● **Activity**
For the data below, the lines that hold "refresh" should be counted; only the resulting number is expected.

● **Entries provided**
──────

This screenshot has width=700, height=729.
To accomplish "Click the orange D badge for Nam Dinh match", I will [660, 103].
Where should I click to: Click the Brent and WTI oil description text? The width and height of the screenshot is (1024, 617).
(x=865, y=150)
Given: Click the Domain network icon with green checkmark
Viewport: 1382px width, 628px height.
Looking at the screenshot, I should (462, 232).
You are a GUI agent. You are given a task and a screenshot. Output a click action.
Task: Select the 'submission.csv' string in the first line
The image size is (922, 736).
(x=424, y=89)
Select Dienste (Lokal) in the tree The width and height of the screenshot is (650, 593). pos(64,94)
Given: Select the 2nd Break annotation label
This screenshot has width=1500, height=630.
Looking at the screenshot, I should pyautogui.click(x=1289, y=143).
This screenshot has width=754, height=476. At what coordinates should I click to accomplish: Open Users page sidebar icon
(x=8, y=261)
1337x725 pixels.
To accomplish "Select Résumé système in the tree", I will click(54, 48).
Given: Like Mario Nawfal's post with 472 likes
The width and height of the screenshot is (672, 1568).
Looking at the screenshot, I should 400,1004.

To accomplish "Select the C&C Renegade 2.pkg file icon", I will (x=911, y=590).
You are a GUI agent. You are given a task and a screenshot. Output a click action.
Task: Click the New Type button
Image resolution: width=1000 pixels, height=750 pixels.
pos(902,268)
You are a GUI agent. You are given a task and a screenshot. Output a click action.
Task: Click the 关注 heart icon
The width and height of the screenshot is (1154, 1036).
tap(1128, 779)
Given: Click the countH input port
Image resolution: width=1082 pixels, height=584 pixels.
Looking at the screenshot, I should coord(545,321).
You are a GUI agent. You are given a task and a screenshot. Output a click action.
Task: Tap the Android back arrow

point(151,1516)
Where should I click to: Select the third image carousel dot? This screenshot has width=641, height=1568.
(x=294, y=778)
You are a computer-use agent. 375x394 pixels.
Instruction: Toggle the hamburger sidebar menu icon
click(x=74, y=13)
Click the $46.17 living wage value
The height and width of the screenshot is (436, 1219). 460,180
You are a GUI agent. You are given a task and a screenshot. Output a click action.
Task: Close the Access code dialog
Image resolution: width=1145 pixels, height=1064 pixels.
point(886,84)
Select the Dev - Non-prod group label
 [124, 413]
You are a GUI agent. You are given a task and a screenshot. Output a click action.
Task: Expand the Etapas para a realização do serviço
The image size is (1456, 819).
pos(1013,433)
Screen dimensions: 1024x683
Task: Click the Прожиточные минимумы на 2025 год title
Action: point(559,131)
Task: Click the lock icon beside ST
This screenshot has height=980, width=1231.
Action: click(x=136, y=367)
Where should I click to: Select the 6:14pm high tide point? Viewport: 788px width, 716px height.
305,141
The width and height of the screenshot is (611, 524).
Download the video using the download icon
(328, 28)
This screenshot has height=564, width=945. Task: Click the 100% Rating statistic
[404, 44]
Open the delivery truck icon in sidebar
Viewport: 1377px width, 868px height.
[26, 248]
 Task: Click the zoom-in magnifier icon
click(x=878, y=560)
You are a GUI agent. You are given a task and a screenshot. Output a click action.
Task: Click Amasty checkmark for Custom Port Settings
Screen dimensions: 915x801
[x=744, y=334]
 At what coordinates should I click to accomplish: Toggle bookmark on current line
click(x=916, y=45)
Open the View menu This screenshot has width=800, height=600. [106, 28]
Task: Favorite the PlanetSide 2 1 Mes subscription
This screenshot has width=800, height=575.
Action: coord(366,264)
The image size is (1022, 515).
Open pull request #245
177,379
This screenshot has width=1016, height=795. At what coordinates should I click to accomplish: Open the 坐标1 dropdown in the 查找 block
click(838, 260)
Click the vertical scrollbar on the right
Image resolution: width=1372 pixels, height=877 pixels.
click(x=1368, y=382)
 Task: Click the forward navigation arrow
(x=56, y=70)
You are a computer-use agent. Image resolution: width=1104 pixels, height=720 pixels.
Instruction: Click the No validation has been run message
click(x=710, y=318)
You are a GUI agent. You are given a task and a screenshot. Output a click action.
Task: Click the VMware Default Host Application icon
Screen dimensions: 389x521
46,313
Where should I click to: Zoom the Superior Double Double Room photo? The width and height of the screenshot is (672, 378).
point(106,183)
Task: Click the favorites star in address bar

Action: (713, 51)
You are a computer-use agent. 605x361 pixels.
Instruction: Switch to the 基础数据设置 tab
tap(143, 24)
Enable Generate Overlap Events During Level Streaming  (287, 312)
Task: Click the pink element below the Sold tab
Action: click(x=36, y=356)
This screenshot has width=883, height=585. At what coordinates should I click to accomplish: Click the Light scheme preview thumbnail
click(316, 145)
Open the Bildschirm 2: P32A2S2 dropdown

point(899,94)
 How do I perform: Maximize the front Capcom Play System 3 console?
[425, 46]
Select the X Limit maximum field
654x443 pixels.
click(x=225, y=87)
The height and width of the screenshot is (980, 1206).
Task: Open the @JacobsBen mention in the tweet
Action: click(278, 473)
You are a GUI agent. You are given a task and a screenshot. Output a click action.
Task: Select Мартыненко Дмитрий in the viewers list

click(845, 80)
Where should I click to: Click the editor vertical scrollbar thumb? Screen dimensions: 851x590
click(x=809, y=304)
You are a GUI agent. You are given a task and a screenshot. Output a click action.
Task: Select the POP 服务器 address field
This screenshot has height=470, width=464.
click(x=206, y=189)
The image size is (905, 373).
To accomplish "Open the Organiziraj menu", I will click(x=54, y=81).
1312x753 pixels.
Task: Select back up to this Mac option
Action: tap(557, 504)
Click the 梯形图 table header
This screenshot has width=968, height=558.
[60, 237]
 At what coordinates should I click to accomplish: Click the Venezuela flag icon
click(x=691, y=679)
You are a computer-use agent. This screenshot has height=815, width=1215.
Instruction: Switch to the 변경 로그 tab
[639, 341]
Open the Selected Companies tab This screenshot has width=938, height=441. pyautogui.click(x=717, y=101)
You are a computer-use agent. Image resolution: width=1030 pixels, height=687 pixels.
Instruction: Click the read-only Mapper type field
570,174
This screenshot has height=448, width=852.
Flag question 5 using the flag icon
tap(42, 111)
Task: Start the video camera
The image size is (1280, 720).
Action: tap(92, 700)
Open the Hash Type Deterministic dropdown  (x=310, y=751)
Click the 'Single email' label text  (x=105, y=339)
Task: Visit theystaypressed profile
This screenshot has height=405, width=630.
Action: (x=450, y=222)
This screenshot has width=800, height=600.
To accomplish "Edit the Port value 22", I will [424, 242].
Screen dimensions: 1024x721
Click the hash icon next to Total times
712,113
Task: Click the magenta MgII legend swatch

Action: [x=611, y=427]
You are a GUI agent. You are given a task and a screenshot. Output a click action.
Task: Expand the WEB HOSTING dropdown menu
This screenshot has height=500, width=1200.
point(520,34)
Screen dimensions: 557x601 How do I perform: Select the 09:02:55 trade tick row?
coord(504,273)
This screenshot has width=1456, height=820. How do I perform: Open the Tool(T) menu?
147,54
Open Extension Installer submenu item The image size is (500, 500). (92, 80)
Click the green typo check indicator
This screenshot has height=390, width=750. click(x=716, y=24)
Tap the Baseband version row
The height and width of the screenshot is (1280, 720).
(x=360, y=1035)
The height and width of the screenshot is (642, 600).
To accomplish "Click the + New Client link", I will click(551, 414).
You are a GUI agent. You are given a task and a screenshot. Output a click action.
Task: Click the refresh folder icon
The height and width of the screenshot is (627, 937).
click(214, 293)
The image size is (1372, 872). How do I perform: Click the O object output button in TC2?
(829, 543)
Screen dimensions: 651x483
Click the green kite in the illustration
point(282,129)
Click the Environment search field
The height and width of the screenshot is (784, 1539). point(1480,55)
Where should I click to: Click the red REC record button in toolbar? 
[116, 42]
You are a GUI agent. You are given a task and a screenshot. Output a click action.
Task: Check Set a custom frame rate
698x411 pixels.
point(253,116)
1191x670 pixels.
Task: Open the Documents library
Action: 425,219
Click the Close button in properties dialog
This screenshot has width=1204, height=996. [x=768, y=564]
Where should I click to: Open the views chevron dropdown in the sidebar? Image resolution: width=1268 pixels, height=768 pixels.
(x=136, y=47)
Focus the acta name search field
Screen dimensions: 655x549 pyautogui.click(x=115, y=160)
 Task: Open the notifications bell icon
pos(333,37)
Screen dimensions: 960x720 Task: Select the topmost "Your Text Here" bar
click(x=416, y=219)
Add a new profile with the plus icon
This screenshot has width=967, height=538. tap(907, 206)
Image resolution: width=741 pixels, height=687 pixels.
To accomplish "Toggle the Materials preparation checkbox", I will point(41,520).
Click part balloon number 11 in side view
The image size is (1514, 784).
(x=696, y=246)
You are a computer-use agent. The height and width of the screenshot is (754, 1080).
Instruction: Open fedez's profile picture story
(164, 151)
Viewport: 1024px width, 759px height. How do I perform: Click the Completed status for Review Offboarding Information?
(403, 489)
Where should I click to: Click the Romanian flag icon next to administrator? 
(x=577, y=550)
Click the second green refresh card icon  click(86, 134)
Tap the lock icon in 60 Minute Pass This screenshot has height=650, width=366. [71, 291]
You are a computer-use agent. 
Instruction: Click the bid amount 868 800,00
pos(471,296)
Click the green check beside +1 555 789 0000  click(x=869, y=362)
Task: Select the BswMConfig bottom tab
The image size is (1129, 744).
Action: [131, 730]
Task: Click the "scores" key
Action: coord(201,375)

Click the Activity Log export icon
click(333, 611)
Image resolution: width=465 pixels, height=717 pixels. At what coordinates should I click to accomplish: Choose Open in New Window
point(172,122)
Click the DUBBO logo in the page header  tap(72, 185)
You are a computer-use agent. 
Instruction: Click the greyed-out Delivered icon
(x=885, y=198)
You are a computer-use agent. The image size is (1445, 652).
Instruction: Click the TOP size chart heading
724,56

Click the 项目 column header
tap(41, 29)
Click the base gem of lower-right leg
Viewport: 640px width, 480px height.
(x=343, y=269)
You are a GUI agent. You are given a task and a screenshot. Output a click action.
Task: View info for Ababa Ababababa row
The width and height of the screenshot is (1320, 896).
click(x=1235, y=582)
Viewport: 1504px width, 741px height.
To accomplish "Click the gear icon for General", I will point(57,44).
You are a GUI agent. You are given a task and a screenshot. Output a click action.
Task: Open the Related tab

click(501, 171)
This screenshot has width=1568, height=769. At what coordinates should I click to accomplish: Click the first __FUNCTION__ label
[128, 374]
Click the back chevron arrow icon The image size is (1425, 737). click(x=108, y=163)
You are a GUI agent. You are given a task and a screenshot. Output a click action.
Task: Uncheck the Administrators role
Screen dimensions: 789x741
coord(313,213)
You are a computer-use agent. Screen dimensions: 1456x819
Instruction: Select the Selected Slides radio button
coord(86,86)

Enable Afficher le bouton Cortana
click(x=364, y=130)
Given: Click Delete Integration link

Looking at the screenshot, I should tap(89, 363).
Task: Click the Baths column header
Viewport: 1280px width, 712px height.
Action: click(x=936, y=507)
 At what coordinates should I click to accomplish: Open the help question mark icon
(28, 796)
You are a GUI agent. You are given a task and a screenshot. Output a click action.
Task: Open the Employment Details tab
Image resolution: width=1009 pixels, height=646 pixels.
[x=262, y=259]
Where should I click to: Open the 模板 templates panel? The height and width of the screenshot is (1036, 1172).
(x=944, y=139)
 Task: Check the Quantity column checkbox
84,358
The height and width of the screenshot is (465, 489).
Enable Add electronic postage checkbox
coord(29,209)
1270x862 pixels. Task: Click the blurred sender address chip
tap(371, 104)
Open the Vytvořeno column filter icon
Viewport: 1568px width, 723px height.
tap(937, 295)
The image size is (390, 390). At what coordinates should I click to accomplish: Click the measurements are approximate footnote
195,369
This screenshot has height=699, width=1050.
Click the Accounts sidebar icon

──────

● **Task solution**
2